The Future of Influencers is AI
This month we saw the crowning of the first “Miss AI.” This has implications for creators. It also has implications for women—whether they are creators or not.
The Miss AI contest was the brainchild of an influencer platform called Fanvue, a company that uses living breathing influencers as well as the madeup kind. (I was also surprised to find out the company accepts “adult” AI content, but that’s for another discussion.)
The “pageant” was created to push creative companies into upping their AI game. It was also a cheap PR play. Companies were invited to produce female AI influencers that would be judged on beauty, tech, and social clout—meaning how many followers they racked up and what was their level of engagement. The contest attracted 1500 entries.
As I have noted here before, computer-generated influencers aren’t new. Lil Miquela has been around since 2016. Dozens, if not hundreds, of brands use AI influencers. What is new is the speed and flexibility that AI allows in creating fake people and fake copy. Creating a perfect woman no longer takes art directors and a writing team. A one-”man” band can do it all with a few keyboard clicks.
Not surprisingly, the criticism came quickly. Most of it was in the form of concerns about how this would impact women who are already expected to live up to unforgiving social standards. But, before we dig into the criticism, let’s take a look at who won.
Miss AI
Kenza Layli is a Moroccan Lifestyle influencer. She has more than 200K followers on Instagram and more than 48K followers on TikTok.
On Instagram, the AI figure feels similar to other content on the site. Most Instagram posts are static photography and inserting a person into a scene using Photoshop is an everyday occurrence. On TikTok, the posts are more of a mixed bag. Some are with other people which seems more deceptive than some of the other content. Most of the posts are fashion oriented, which makes sense because Kenza is billed as a lifestyle influencer. The videos use visual tropes from the site like throwing something in front of the camera and suddenly appearing in a new outfit.

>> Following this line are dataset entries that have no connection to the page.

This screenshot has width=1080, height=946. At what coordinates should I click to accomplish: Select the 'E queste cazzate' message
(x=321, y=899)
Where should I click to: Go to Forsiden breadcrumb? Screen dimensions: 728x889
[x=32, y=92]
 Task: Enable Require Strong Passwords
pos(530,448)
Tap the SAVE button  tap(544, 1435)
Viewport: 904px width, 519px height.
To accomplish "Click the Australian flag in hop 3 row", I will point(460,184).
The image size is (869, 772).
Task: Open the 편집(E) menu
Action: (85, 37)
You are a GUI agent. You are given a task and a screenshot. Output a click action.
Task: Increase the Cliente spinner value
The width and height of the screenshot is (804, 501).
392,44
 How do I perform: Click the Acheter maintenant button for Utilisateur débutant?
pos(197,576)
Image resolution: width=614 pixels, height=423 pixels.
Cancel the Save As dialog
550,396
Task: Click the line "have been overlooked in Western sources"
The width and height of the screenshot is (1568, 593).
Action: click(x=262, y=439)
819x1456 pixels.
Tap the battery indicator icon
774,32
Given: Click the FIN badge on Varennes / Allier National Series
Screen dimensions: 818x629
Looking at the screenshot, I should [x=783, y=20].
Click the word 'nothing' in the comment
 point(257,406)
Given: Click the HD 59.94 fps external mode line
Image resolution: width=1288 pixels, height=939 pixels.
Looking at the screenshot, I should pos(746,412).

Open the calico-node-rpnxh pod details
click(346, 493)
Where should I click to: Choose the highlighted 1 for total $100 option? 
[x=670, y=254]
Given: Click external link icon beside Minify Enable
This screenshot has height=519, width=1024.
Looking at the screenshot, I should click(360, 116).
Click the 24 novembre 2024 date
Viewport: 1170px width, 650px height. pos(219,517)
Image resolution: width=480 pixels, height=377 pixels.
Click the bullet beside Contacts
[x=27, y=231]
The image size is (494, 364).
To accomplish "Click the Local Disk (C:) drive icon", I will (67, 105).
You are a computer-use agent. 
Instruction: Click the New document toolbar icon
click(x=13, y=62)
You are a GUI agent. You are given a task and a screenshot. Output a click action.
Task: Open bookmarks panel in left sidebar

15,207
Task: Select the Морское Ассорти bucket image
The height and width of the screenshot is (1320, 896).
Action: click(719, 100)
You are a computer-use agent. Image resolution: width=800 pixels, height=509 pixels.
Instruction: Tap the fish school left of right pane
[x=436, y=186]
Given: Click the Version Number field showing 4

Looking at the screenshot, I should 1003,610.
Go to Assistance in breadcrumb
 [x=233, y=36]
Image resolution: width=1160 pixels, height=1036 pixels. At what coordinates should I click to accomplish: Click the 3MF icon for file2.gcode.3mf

I do recommend that you check out the site for yourself so you can see what works and what doesn’t.
What doesn’t work particularly well is Kenza’s acceptance speech. The AI is clunky in this video because she is speaking, which is not the case in most of the videos.
Kenza extolls a utopian view of AI in her acceptance speech (see quote). Almost Godlike, this technology is presented as a doorway to inclusivity. “She” doesn’t specify who is being included, though the implication seems to be women and people of color.
Not according to Dr. Kerry McInerney, a research associate at the Leverhulme Centre for the Future of Intelligence at the University of Cambridge, who told CNN, “These tools are made to replicate and scale up existing patterns in the world…They’re capturing the existing beauty norms we have which are actively sexist, actively fatphobic, actively colorist, then they’re compiling and reiterating them.”
I also found it strikingly odd that Kenza, a Morrocan, sounded like an American. Sure, some would say that is due to the limitations of the technology, but they’ve been saying that for years when it comes to racism embedded in data sets. Just as Joy Buolamwini, the author of Unmasking AI.
In looking at this, I couldn’t help thinking of the quote from Jeff Hammerbacher, who was one of the first data scientists at Facebook. He said, “The best minds of my generation are thinking about how to make people click ads.”
Especially now, when the world feels like it is spinning out of control, is this really what the “best minds” should be working on?